Tuesday, April 03, 2012

TPE: The Indian Village

Although not one of the most publicized parts of early Disneyland, the Indian Village still truly fascinates me. All of the photos I see of this "attraction" show a ton of guests enjoying what they see while learning a bit about a culture different from their own. Walt's Edutainment rarely shown this bright!

Opened in 1955 near Adventureland (between the Frontierland Train Depot and Aunt Jemima’s Pancake House), the original Indian Village had authentic live Indians who performed their ceremonial dances for guests. These first few photos show the area before the park opened in 1955; they are dated 1954. You can see the edge of Aunt Jemima's on the left-hand side of photo number one.

In this September 1955 photo, the Frontierland Depot is visible in the background while a rare banner for the Indian Village can be seen in the foreground.

Talk about a grumpy-pants; the girl on the left has no business being at Disneyland with that sourpuss look on her face.

Many of the pictures here show the Ceremonial Dance Circle, where guests could watch six authentic tribal dances: The Omaha (called the War Dance by white settlers), The Shield & Spear, The Eagle, The Zuni-Comanche, The Mountain Spirit, and The Friendship Dances. Tribal performers were invited for a periodic contract with housing for the duration of their run at the park. Within six months, another tribe would be represented with slightly different performances of their tribal customs. Kids were invited to participate during these performances.

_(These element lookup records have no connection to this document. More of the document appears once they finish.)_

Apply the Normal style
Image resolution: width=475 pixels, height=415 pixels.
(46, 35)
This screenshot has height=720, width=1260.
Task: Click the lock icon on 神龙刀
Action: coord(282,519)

Representing many tribes, Disney used tribal consultants to create displays and practice rituals that were passed down through individual tribal customs. The Indian Village presented the culture, customs, and arts of Native America including teepees, totem poles, and a burial ground. Guests could meet a full-blooded Indian Chief, buy authentic Native American crafts at the Indian Trading Post, or paddle an Indian War Canoe.

Note the Adventureland banner in the background as we zoom in:

Those are some short shorts!

Check out the Davy Crockett T-Shirt!

Something about having a stuffed buffalo just doesn't seem right.

Saving the best for last, these two black and white photos are my very favorite Indian Village photos, as these young lads jubilantly pose with a Chief.

He's having just as much as they are. I love it.

The village moved in 1956 to what is now Critter Country. Doesn't sound like a fair trade to me.

See more vintage Disneyland Indian Village photos on my Indian Village web page.


Vintage Disneyland Tickets said...

I'm still loving this TPE series! Great '54 shots - wow!!! THANKS!

...But It Wasn't Always That Way! said...

You don't see or hear much about the *original* Indian Village. How fun and exciting... but I disagree about the stuffed buffalo. He's great! I wonder where he is now..?? Also, I think I wore one of those kids' jackets on my last trip to the 50's.

Eric "1.21 gigawatts" S.

keeline said...

Nice 1955 (not 1954 of course) photos of the Indian Village when it was next to the Jungle Cruise. The palms behind some of the photos creates an "only in California" impression.

While it may not get a lot of coverage in today's discussions of Disneyland history, which is what I think you are referring to, it did get a lot of press at the time. There are numerous articles in the Disneyland News newspaper during its original monthly run (July 1955-March 1957). It was even mentioned prominently by Walt in a full-page ad in June 1956 as the new location was being prepared.

There are also profiles of the Native Americans who performed there in the Summer 1965 issue of Backstage Disneyland and other sources.